What you produce should be every line from the data that includes "will".

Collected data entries
+---+
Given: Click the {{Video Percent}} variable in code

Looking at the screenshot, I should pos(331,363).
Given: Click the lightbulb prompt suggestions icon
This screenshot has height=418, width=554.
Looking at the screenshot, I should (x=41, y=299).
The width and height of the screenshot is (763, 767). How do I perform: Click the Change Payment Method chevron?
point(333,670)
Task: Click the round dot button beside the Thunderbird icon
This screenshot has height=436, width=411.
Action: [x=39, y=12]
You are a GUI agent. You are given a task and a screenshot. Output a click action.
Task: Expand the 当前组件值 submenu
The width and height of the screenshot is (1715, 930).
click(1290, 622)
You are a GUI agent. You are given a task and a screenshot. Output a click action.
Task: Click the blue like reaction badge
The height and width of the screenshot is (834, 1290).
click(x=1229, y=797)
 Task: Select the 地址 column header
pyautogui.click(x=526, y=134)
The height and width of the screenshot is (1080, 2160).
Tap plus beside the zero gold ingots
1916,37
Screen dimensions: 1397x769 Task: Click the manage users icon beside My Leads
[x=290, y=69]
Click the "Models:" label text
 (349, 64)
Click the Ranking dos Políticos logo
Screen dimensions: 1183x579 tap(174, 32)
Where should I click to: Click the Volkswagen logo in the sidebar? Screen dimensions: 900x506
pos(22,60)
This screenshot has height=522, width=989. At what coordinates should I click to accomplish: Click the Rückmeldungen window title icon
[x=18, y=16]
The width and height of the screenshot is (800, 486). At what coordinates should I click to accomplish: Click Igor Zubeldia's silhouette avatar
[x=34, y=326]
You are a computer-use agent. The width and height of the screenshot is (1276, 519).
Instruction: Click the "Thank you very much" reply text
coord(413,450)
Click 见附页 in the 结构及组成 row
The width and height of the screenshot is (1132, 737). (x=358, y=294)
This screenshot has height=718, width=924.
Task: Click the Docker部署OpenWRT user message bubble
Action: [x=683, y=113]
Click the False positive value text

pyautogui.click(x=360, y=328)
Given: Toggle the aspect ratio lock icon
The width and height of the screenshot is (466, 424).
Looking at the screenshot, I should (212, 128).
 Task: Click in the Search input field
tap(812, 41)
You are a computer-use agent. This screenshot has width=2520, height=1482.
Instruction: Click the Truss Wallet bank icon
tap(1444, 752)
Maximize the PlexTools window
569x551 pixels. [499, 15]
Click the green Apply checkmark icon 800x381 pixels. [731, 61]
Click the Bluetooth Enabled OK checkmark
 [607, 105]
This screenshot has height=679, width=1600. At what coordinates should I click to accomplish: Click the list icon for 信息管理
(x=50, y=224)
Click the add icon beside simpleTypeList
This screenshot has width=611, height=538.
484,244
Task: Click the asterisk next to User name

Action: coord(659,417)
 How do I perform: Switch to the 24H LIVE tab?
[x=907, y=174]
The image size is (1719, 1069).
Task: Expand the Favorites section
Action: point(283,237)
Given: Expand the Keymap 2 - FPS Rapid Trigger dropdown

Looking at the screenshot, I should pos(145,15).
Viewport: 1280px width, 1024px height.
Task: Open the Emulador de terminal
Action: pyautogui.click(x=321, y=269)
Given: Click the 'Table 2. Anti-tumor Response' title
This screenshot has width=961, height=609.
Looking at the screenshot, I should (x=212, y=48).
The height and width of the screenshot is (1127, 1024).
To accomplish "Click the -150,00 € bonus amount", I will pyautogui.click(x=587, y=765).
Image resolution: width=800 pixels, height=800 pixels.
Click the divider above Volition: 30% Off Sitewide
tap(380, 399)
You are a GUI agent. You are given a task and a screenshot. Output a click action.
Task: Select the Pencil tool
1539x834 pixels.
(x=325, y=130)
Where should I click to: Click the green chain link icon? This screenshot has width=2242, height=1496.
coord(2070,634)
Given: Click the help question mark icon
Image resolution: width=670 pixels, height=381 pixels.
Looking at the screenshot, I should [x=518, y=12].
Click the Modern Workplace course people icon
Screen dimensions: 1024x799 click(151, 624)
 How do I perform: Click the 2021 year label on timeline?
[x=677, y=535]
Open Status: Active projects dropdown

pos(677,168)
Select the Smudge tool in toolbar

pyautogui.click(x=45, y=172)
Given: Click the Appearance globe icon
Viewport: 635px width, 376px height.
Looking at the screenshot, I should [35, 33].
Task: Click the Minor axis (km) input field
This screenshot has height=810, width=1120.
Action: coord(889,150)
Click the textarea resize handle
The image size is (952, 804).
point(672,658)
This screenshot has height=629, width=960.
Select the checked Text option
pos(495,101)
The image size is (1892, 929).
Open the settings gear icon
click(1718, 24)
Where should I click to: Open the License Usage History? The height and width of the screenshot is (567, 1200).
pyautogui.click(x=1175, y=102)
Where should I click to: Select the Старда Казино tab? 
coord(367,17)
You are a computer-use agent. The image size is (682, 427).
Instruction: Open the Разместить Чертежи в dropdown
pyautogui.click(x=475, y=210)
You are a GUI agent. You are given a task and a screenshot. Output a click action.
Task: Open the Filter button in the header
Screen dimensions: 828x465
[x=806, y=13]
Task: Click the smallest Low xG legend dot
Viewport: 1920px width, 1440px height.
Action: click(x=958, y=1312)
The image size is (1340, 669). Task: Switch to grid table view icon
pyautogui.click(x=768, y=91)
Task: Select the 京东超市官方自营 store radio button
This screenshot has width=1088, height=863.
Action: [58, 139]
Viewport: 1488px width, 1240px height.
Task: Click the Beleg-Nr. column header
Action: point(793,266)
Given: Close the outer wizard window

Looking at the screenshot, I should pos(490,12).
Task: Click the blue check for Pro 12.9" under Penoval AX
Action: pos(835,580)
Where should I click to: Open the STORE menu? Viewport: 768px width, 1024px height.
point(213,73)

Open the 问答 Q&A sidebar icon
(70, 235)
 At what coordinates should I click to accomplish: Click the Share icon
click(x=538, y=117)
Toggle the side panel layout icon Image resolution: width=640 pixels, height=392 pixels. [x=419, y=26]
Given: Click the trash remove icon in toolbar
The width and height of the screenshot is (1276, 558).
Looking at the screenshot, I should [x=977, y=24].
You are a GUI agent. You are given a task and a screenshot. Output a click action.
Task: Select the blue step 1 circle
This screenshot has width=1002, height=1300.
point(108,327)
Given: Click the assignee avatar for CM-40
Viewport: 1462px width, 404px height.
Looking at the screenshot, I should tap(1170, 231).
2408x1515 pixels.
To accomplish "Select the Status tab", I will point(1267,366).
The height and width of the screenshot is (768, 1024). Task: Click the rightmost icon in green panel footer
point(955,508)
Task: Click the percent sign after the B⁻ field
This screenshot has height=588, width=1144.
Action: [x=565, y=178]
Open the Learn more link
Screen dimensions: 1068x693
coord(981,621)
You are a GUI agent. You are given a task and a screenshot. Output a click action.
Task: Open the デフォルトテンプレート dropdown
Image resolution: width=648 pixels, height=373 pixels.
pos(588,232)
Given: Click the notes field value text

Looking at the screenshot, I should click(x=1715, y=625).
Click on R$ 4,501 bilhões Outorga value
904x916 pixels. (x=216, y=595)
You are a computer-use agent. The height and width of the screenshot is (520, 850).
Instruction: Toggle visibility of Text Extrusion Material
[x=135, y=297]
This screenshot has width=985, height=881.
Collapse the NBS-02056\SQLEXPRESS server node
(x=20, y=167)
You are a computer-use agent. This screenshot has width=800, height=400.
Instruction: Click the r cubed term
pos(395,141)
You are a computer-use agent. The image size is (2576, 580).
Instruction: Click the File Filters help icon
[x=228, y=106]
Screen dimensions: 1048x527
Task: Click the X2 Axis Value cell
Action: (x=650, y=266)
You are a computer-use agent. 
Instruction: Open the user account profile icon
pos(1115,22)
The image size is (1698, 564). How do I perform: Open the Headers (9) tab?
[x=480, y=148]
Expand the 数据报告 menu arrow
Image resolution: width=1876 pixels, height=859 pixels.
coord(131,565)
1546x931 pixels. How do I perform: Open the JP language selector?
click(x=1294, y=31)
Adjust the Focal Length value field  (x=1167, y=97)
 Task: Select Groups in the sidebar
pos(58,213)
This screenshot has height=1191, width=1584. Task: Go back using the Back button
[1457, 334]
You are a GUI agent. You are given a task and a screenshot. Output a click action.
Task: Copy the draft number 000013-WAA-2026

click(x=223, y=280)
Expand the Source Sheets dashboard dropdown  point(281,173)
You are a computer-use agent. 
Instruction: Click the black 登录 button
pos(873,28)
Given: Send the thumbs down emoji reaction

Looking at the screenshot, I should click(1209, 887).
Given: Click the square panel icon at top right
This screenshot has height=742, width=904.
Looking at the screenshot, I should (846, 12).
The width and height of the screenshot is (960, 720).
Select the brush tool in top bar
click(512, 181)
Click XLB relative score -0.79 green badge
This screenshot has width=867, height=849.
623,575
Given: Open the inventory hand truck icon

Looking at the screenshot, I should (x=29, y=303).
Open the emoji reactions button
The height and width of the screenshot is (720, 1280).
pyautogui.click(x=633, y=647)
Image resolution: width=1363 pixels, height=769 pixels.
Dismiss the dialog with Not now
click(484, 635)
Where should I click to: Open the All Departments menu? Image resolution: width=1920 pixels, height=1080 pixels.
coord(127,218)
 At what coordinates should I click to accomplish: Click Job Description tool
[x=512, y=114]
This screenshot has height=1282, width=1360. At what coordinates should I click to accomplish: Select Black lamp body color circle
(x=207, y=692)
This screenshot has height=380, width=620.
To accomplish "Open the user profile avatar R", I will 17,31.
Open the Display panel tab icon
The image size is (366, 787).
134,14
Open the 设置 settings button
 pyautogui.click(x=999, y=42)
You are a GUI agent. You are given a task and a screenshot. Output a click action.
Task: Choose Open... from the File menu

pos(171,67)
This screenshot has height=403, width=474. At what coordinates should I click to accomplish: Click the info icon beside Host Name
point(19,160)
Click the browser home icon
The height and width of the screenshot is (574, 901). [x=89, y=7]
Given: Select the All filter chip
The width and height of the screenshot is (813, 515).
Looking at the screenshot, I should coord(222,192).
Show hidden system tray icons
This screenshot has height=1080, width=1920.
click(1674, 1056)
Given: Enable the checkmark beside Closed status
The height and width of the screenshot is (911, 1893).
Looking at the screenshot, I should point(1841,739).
+---+
**Expected answer**
To accomplish "Click the -150,00 € bonus amount", I will pyautogui.click(x=587, y=765).
To accomplish "Select the Status tab", I will point(1267,366).
To accomplish "Open the user profile avatar R", I will 17,31.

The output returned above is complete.